My earliest memory of photography is trying to get close-ups of insects and flowers with a Minolta pocket instamatic when I was in my early teens
After ten years of working in the Greek media, I joined Reuters in 1996. A few months later there was an uprising in Albania against the government of then-President Sali Berisha. It was my first assignment in such a hostile environment, with lootings, shootings and killings creating a chaotic situation across the country.
While covering the Albanian unrest, I had to cope with a totally new side of my profession, which was ugly, scary and at the same time extremely challenging. The good thing? I finally made it and next year I won a Fuji Film Award as the Greek photographer of the year with pictures from that trip.

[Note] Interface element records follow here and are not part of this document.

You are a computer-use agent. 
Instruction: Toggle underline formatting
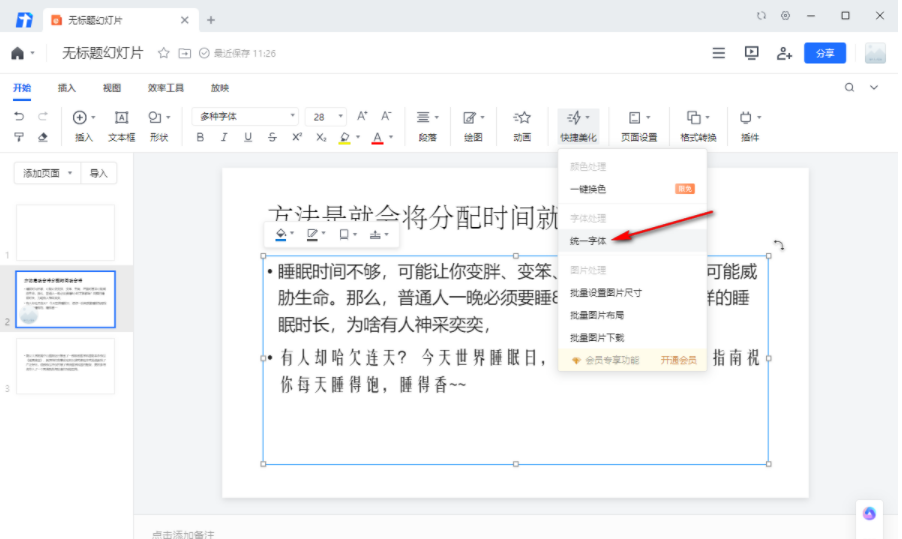pyautogui.click(x=248, y=137)
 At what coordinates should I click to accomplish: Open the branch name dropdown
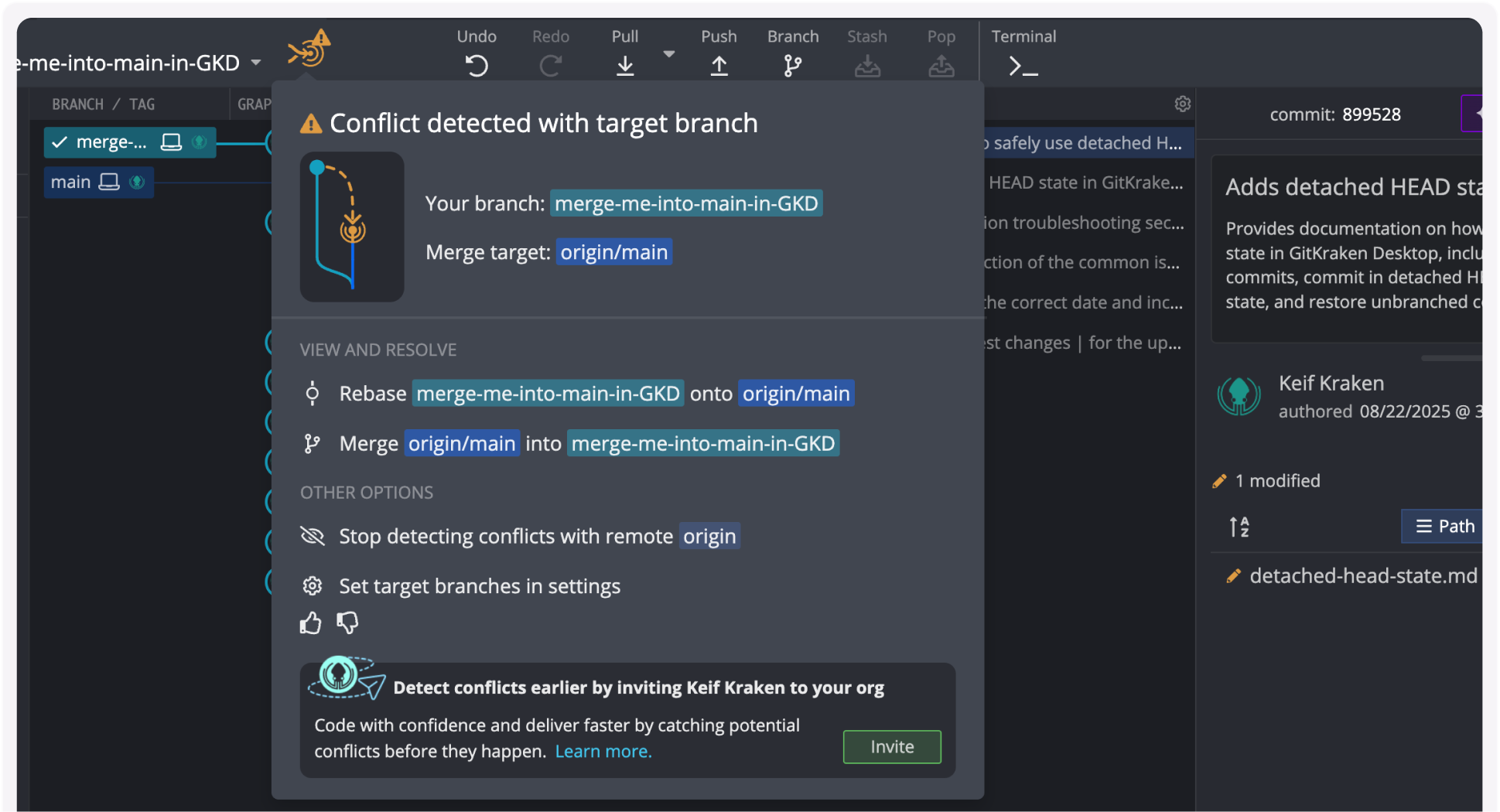(256, 63)
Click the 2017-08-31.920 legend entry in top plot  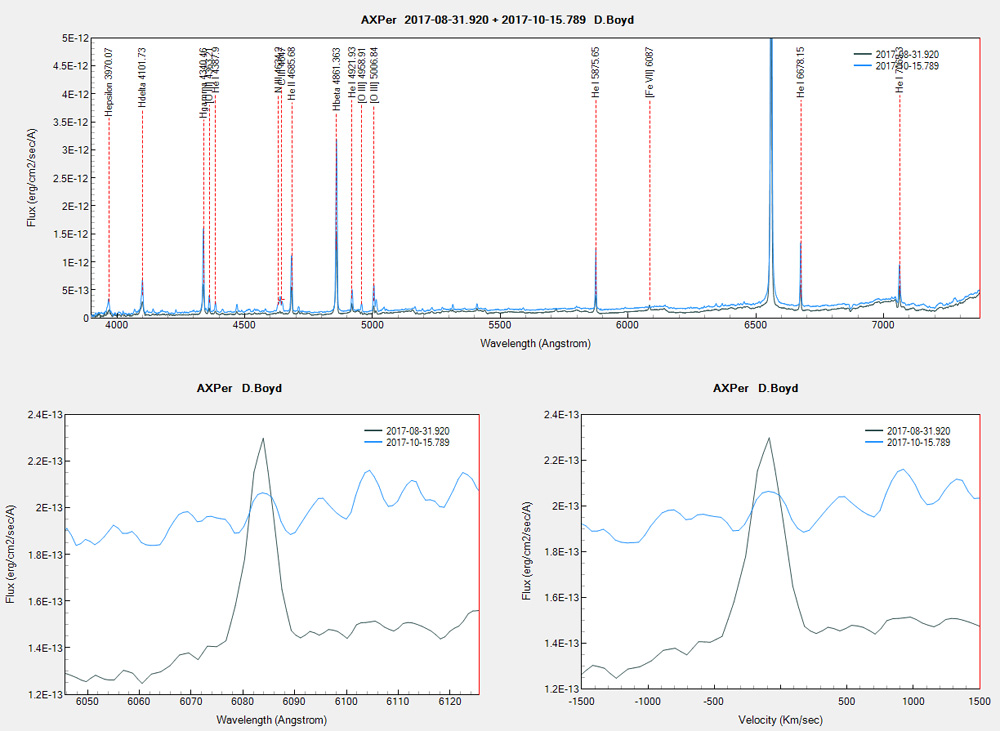pyautogui.click(x=907, y=54)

I feel attracted to simple daily-life stories, although I am now approaching them in a very different way than I used to in the past. I spend more time with my subject, whether it is an object or a person.
When I take pictures, I try to tell a story that awakens emotions and thoughts and that could reach every single reader in the world. I want to create a good picture that catches the eye and forces the viewer to look deeper, to read the text of an article or to click through a whole slideshow.
My biggest lesson? You never know.
I respect people who believe that respect itself is one of the most important values in their lives.